Autora : Doris Sánchez


He pasado  tiempos turbulentos en los que la paz emocional y espiritual parece  no estar estando, he sentido tantas sensaciones  que mi cuerpo se siente renovado y experimentado porque toda situación deja su recompensa o al menos experiencia.  Me pregunto muchas veces cuál será el objeto de mi vida y llego a la conclusión que es seguir creyendo en mí misma, en mis ideales y convicciones, en mi capacidad de superar todo lo que se me ponga delante y como guerrera librar cada batalla dando lo mejor de mi persona y principios bien inculcados.  Me pregunto lo que estará pensando en estos momentos cualquier persona de  distintos estratos sociales,  en cualquier ciudad o país del mundo y no tengo ni  la menor idea,  pero sí que conozco lo que estoy pensando y hacia donde deseo se deje ver la luz que siempre será al final del túnel,  y que no es siempre donde se encienden  las luces de  mi mente.  Espero una respuesta y ese día llegará y cuando así sea, con toda seguridad lo podré compartir porque soy creyente y cada día de mi vida lo dejo en manos de Dios aunque he de confesar que a veces me desespera la impaciencia y tenga intenciones de resolverlo por cuenta propia.  Paciencia es una palabra que me encanta y de la que todavía me queda  todavía tanto por aprender.

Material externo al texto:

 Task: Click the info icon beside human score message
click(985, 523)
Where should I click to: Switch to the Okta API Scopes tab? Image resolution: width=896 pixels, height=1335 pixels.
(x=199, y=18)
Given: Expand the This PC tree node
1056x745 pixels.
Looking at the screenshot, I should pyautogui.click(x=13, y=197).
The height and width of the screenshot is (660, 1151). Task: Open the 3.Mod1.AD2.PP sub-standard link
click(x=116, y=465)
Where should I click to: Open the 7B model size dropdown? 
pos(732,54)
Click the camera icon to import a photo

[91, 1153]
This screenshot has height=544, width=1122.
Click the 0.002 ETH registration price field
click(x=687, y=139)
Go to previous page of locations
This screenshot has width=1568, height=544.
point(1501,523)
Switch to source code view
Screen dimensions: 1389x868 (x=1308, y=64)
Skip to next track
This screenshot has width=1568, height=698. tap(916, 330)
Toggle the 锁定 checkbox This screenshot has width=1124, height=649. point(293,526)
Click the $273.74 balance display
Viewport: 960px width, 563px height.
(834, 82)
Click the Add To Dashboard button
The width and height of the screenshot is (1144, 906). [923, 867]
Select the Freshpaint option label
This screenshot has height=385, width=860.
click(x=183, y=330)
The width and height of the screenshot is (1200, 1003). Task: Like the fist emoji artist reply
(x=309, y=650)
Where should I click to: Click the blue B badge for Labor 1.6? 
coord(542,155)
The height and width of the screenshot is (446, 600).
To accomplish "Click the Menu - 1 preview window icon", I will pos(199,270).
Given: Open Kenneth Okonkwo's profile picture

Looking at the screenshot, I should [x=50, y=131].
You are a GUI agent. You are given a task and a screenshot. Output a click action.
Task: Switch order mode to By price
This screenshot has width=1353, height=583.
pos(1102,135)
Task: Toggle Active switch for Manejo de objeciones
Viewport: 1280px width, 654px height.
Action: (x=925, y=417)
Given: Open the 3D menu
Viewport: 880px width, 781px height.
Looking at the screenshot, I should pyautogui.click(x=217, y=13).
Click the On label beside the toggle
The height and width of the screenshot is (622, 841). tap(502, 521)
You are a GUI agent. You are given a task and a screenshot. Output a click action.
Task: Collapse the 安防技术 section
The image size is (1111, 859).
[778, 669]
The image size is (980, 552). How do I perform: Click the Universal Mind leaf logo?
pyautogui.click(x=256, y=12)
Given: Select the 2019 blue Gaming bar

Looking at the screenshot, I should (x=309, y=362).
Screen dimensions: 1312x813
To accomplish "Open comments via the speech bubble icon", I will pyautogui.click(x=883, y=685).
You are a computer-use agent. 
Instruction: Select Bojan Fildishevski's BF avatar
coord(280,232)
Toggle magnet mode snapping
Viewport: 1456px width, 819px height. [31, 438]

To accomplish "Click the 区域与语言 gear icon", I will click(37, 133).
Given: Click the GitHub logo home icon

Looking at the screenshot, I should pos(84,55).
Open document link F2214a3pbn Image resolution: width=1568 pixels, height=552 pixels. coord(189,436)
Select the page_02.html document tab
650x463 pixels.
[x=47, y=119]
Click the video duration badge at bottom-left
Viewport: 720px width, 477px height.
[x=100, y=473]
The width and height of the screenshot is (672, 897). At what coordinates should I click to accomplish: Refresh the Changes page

Reconozco que no hay mal que dure cien años ni cuerpo que lo resista, tengo la vida y eso ya es mucho, cuando respiro lo valoro y si me falta el aire me apresuro a coger una bocanada que me dure lo necesario según la capacidad de mis pulmones.  Si el dinero no hace la felicidad, igual el recibir afecto de los que te rodean te puede cambiar la vida, por eso adoro los abrazos y jamás me he negado a ellos sobre todo cuando se hace de corazón, a veces no lo digo pero  de lo que soy que es poco lo agradezco a personas que me impregnan con la fragancia del buen perfume  haciendo feliz a  mi corazón y les permite adentrarse en el fondo mismo de mi corazón para conocerme mejor y descubrir aquellos secretos que a veces me resisto a dar a conocer y cuando lo hago al menos compruebo que todavía queda gente pendiente de los demás, gracias del alma.